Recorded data

────────────────

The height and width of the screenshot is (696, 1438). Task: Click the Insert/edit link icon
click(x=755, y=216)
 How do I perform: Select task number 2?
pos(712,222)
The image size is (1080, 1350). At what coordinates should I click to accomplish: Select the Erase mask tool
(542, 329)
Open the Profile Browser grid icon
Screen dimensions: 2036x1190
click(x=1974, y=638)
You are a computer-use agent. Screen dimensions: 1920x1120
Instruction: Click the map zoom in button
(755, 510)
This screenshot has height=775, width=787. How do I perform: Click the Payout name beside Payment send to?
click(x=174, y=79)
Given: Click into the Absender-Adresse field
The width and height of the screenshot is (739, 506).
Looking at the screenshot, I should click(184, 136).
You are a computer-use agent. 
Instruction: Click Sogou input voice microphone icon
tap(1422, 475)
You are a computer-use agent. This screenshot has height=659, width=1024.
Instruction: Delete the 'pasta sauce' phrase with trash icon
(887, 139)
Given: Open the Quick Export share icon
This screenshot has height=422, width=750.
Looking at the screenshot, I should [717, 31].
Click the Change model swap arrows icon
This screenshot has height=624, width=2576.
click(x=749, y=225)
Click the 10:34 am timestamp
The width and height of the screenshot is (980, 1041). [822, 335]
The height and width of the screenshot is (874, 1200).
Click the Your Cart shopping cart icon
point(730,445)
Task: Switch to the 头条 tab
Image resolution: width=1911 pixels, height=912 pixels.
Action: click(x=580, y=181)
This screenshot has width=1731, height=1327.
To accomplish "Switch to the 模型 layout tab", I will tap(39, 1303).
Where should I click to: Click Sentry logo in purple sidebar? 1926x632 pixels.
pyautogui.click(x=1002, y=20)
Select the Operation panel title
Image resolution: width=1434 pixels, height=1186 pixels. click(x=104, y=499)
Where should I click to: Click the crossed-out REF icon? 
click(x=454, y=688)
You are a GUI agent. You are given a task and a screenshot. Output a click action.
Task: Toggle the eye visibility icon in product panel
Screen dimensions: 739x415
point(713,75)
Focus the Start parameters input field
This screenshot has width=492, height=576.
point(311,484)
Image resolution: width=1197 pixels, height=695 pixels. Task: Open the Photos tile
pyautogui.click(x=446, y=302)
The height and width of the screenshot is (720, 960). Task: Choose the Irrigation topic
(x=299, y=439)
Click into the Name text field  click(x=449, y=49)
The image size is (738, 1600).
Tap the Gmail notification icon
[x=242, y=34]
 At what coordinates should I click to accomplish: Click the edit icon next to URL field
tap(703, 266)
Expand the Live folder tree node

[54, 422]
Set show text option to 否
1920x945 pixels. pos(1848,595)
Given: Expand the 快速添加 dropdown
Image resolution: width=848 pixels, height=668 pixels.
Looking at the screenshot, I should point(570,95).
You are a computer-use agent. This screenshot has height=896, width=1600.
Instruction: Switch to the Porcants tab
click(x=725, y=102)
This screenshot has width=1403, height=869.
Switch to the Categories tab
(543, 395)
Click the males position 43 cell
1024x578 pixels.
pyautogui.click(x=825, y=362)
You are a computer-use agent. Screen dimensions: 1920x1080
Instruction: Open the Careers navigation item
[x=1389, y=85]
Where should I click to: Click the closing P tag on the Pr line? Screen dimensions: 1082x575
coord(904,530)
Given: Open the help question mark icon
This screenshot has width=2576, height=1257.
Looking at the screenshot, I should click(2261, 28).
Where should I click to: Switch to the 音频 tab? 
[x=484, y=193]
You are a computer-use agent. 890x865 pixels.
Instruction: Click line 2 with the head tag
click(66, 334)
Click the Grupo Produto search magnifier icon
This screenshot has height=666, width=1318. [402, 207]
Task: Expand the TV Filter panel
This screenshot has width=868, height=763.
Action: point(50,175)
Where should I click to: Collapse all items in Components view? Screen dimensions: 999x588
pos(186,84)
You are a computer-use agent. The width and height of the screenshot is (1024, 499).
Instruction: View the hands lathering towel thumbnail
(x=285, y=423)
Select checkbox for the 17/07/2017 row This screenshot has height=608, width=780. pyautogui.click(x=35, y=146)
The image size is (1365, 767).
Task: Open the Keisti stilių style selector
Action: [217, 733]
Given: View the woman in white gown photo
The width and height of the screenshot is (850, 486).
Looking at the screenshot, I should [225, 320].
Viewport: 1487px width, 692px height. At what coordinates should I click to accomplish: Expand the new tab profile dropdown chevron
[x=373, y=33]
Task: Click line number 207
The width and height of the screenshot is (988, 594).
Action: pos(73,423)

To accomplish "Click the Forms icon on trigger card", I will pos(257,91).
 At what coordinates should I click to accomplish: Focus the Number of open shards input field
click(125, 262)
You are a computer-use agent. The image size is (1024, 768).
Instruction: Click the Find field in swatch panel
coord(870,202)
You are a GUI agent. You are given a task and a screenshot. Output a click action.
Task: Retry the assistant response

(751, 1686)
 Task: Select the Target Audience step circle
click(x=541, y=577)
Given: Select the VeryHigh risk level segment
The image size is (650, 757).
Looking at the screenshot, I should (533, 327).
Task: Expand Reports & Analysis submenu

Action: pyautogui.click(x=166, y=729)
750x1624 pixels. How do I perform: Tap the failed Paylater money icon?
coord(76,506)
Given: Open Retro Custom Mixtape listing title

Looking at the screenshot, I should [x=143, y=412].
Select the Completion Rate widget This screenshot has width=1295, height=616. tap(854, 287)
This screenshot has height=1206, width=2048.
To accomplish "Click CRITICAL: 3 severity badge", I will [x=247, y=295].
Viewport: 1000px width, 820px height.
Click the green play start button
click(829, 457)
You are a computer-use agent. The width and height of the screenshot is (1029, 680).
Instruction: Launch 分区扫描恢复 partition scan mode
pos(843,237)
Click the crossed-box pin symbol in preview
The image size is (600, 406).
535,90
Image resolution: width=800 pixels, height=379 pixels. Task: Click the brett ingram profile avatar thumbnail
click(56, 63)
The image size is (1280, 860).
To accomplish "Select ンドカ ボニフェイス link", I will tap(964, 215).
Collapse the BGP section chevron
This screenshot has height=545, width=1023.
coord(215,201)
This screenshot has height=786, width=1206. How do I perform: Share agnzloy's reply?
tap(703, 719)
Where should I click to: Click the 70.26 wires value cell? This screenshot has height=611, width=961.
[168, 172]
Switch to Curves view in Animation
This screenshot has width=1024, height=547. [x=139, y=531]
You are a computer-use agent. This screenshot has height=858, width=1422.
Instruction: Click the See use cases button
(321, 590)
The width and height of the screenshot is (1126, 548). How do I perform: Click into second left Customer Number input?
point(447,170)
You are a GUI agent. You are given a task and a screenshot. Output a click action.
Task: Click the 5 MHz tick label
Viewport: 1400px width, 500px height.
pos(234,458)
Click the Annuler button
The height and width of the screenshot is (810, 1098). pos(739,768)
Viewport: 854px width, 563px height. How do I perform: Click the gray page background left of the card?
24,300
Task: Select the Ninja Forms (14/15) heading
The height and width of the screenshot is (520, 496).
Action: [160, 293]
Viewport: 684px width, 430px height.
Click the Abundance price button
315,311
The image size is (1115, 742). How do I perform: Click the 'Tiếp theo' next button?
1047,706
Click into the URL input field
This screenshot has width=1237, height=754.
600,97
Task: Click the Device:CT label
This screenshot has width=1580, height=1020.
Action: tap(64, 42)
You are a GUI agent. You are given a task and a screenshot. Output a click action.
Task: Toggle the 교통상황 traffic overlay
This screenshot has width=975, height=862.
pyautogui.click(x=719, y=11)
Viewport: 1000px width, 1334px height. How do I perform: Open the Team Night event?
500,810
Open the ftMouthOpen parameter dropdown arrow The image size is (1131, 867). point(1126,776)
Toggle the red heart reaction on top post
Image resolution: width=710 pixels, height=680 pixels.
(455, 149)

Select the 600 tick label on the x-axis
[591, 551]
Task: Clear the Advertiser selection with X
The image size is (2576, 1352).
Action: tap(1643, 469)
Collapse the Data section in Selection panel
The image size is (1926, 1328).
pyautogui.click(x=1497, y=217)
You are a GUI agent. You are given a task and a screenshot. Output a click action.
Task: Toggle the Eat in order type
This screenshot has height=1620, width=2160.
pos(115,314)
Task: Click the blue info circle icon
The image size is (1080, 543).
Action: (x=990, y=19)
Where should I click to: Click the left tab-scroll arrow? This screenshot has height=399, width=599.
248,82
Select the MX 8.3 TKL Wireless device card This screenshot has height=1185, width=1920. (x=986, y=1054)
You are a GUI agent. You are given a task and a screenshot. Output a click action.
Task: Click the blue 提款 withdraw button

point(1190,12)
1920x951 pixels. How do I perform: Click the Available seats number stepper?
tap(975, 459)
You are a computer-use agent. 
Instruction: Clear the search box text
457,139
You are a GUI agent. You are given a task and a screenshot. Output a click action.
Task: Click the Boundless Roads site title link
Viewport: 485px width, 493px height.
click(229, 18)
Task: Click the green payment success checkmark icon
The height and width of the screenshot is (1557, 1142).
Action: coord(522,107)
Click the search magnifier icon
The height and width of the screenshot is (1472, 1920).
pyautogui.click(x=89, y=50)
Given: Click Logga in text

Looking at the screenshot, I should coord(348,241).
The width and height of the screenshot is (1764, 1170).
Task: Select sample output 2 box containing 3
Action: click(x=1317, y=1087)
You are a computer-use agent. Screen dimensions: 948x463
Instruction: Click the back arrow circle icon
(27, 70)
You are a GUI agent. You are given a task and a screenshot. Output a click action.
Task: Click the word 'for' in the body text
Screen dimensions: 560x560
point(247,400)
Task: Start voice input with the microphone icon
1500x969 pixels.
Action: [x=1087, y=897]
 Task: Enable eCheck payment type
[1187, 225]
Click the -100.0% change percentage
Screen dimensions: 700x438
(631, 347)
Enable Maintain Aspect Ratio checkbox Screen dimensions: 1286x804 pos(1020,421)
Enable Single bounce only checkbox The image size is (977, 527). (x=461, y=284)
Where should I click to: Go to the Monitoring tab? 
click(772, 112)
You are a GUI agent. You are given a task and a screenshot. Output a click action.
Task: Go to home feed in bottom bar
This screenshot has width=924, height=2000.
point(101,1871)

────────────────

**Aim of the task:**
Rescale the data starting at the line containing "I will pos(257,91)." and ending at the line containing "click(x=541, y=577)": repeat every line, requests included, but multiply each coordinate in the answers by 0.4 and round to the nearest whole number, with halves rounding up.

**Solution:**
To accomplish "Click the Forms icon on trigger card", I will pos(103,36).
 At what coordinates should I click to accomplish: Focus the Number of open shards input field
click(50, 105)
You are a computer-use agent. The image size is (1024, 768).
Instruction: Click the Find field in swatch panel
coord(348,81)
You are a GUI agent. You are given a task and a screenshot. Output a click action.
Task: Retry the assistant response

(300, 674)
 Task: Select the Target Audience step circle
click(x=216, y=231)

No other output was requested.